Rambut peraknya tampak tembus cahaya dalam cahaya terang, dan mata emasnya menoleh menatapnya, meski bergetar. Seandainya ia bertemu dengannya tepat di bawah langit malam, hanya diterangi bulan, ia mungkin akan menganggapnya peri atau semacamnya. Penampilannya memang sesempurna itu, dan ia tak bisa menahan diri untuk berpikir macam-macam. Bahkan kekanak-kanakannya pun terasa hampir penuh perhitungan.

Mungkin saja, seandainya ia tidak tahu siapa wanita itu, ia langsung jatuh cinta padanya. Mungkin untungnya hal itu tidak terjadi. Namun, mengingat siapa wanita itu, Allen menyadari bahwa ia baru saja melakukan kesalahan. Seharusnya ia tidak bereaksi sama sekali terhadap kata-katanya.

“Meskipun…bagaimana mungkin aku bisa meramalkan bahwa aku akan menerima pernyataan cinta dari seorang gadis kecil?” gumamnya dalam hati.

Penting untuk diklarifikasi bahwa Allen tahu ini bukan yang sebenarnya terjadi. Dia memahaminya , tetapi…

“Eh… Aku hanya bertanya ini untuk memastikan aku mengerti maksudmu, tapi apa maksud ucapanmu barusan?” tanyanya, mencari konfirmasi.

Gadis itu menanggapi dengan ekspresi bingung.

“Hah? Yah… kamu terus memandangi bulan, jadi kupikir kamu pasti menyukainya…” Apa aku salah? ekspresinya seolah berkata begitu.

Allen tak kuasa menahan senyum tipis di bibirnya. Dugaan gadis itu benar; atau lebih tepatnya, Allen memang sengaja bersikap seperti itu, jadi wajar saja jika gadis itu berpikir demikian.

Dia telah menerapkan strategi ini untuk menghindari interaksi yang merepotkan, tetapi hasilnya, dia tiba-tiba memikirkan hal-hal aneh dan bereaksi sesuai dengan itu. Ini sepenuhnya kesalahannya sendiri.

Astaga, bukan berarti dia benar-benar mengucapkan kata-kata itu padaku. Maksudku, sebenarnya, tidak ada yang pernah …

Terlebih lagi, fakta bahwa ia menyadari siapa yang berbicara kepadanya begitu mendengar suaranya membuat segalanya semakin sulit.
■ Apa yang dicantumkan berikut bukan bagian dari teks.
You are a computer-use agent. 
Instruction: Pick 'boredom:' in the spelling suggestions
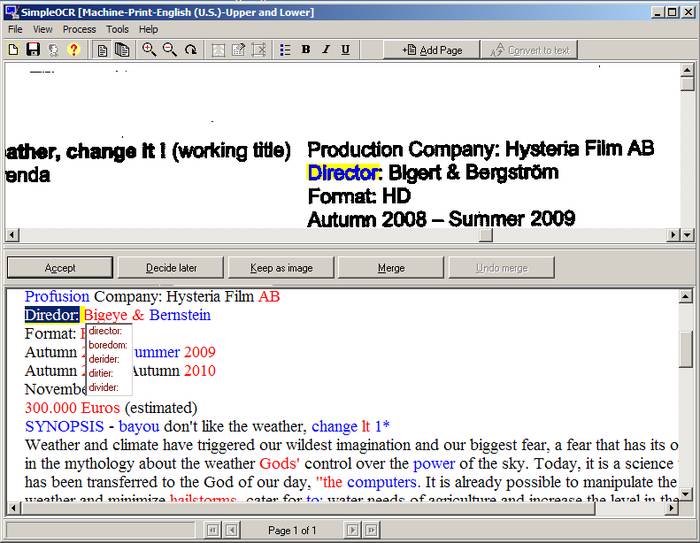pos(107,345)

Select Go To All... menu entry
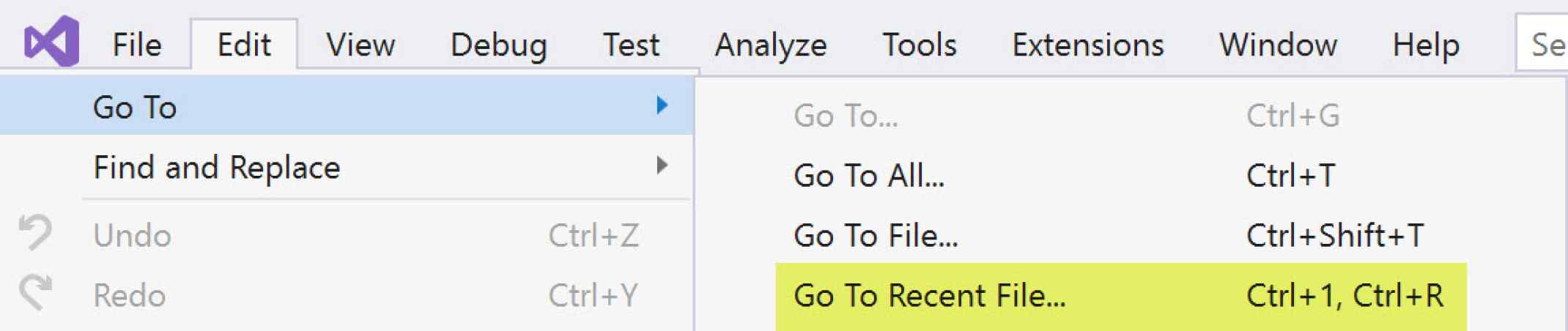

Kata-katanya sendiri… Sebenarnya, masalahnya adalah bagaimana Allen menafsirkan arti kata-kata itu, dan siapa yang mengucapkannya. Dengan kedua faktor tersebut, ia tak mampu menahan reaksinya.

Alasan ia bisa mengenali si pembicara hanya dari suaranya bukanlah karena mereka berdua saling kenal, melainkan karena, termasuk Allen sendiri, hanya ada dua anak yang hadir di pesta dansa itu.

Ini juga yang menjadi alasan Allen segera menundukkan kepalanya.

Sungguh tidak dapat dimaafkan saya mengajukan pertanyaan aneh seperti itu. Izinkan saya juga meminta maaf karena tidak memperkenalkan diri lebih awal. Saya Allen Westfeldt, putra sulung Adipati Westfeldt. Saya harap kita bisa lebih akrab di masa mendatang, Putri Riese.

Riese Adastera.

Itulah nama gadis kecil yang berdiri di hadapannya, yang berarti ia adalah putri pertama kerajaan. Membayangkan ia menerima pernyataan cinta dari seseorang yang begitu penting, meski hanya sesaat, sungguh tidak sopan.

Begitu dia mengumumkan dirinya, tanpa memperlihatkan sedikit pun rasa malu yang dirasakannya, gadis itu, dengan gelisah, ikut berbicara.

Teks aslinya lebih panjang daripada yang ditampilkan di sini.